Bien que l’emprise exercée par Wittgenstein l’ait toujours rendu méfiant à l’égard des systèmes métaphysiques grandiloquents, Bouveresse n’a cessé d’aborder, avec la distance et l’ironie requises, tous les grands problèmes de la métaphysique (voir ses analyses tout en nuances sur Descartes et Leibniz et la création des vérités éternelles [dans Essais V. Descartes, Leibniz, Kant, Agone, 2006], sur ce qu’est un « système philosophique », ou ses derniers cours au Collège de France sur la nécessité et la contingence), et l’on ne saurait voir en lui un pyrrhonien, ni même un pessimiste. Il est resté un défenseur de la raison, convaincu de la nécessité de sa « reconstruction » (à laquelle nous avons ensemble consacré un colloque au Collège de France), ainsi que des Lumières, tout en étant conscient de leurs limites, et malgré son rejet du culte du progrès (lire Le Mythe moderne du progrès [Agone, 2017]). Toujours il a défendu un réalisme subtil, dans les sciences ou sur la perception, se qualifiant volontiers de réaliste « naïf » ou « désuet », hostile à toutes les formes de relativisme, de constructionnisme et d’idéalisme. Son approche en éthique, qui doit beaucoup à Wittgenstein, à Peirce, à William James mais aussi aux écrivains, va de pair avec un refus du rationalisme moral, et une exploration fine des liens entre la raison et le sentiment. Malgré son extrême défiance à l’égard de la religion (lire Peut-on ne pas croire ? [Agone, 2007] ; Que peut-on faire de la religion ? [Agone, 2011]), il n’a cessé de prendre en compte la dimension éthique et religieuse de la vie humaine. 

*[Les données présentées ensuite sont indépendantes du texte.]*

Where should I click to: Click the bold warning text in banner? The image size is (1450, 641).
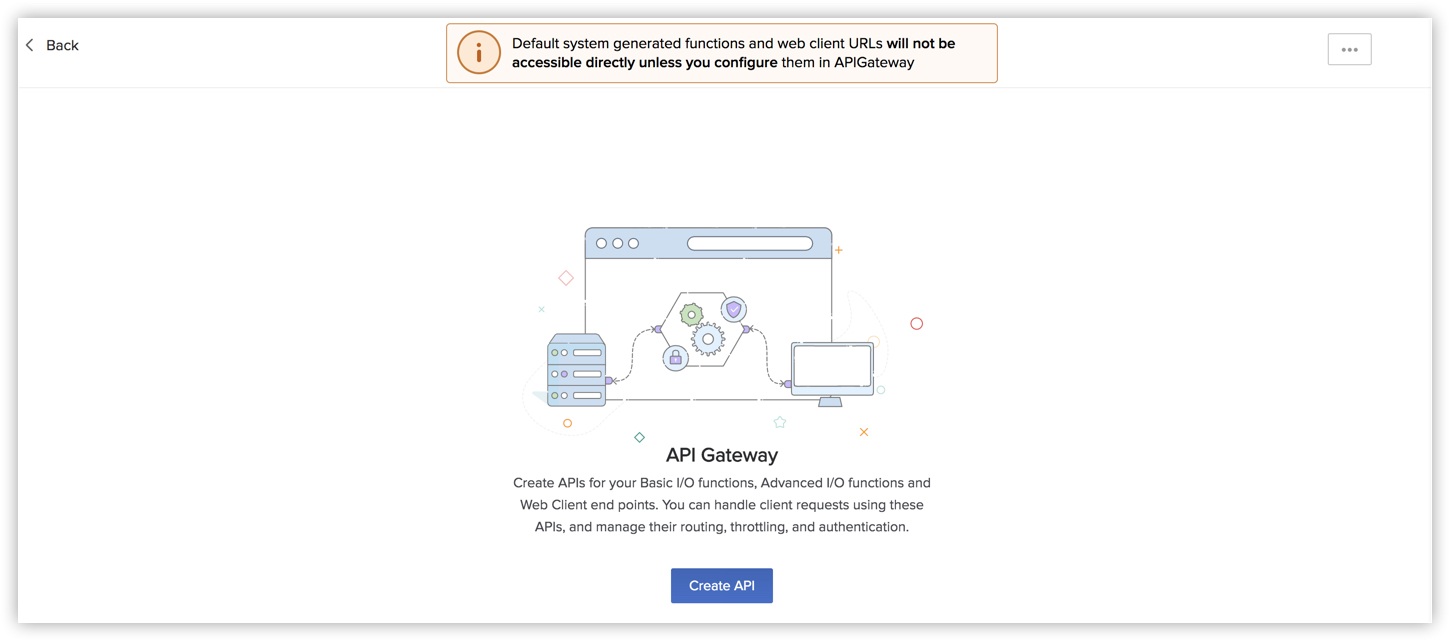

La liste de ses essais et articles, celle de sa cinquantaine de livres donnent le vertige. Son œuvre, qui attire de plus en plus de lecteurs, n’est pas seulement celle d’un savant, c’est aussi une œuvre de politique intellectuelle, à destination, notamment, de ceux qui ne sont pas assez attentifs au fait que « la philosophie n’est surtout pas faite pour se raconter des histoires et tenir un discours idéaliste et consolateur » (Le Philosophe et le réel. Entretien avec J.-J. Rosat, Hachette, 1998, p. 33. D’où son goût pour Nietzsche, qui, comme Wittgenstein, « est un philosophe de l’immanence et qui s’oppose aux fausses transcendances »ibid., p. 36) et devraient plus « se méfier de l’étrange rôle qu’on voudrait aujourd’hui faire jouer au philosophe : on attend de lui qu’il fasse la morale à une société qui est dans l’ensemble totalement immorale. Plus la réalité vraie est celle de la compétition économique, du marché et du profit, plus on semble avoir besoin de gens qui rappellent que les grandes idées et les idéaux restent essentiels, même s’ils sont contredits de façon patente et presque insupportable par cette réalité. C’est pourquoi il ne peut y avoir de rationalisme sans une bonne dose d’ironie. Neurath disait déjà que “l’humour est une précondition de la morale”. J’ai envie d’ajouter sur le même ton que l’ironie est une précondition du rationalisme. »

Bouveresse aimait dire de Musil, que c’est « l’un des rares auteurs qui me donnent l’impression d’être toujours parfaitement honnêtes. Avec la plupart des autres, il y a toujours un moment où vous vous dites : “Mais là, il s’est facilité les choses, il n’est pas allé jusqu’au bout, il a sciemment ou inconsciemment omis des éléments qu’il aurait fallu prendre en considération.” C’est très difficile de dire cela de Musil, car son approche est tellement subtile et nuancée : on a l’impression qu’il est capable de considérer tellement d’aspects et de points de vue ! Et d’essayer toujours de le faire avec un minimum de sympathie » (Le Philosophe et le réel, pp. 29-30 et pp. 87-88). 

J’ai toujours pensé que cela s’appliquait parfaitement aussi à Jacques Bouveresse dont on n’a pas fini de mesurer l’importance, la profondeur et l’originalité considérables de la contribution à la philosophie et à la culture.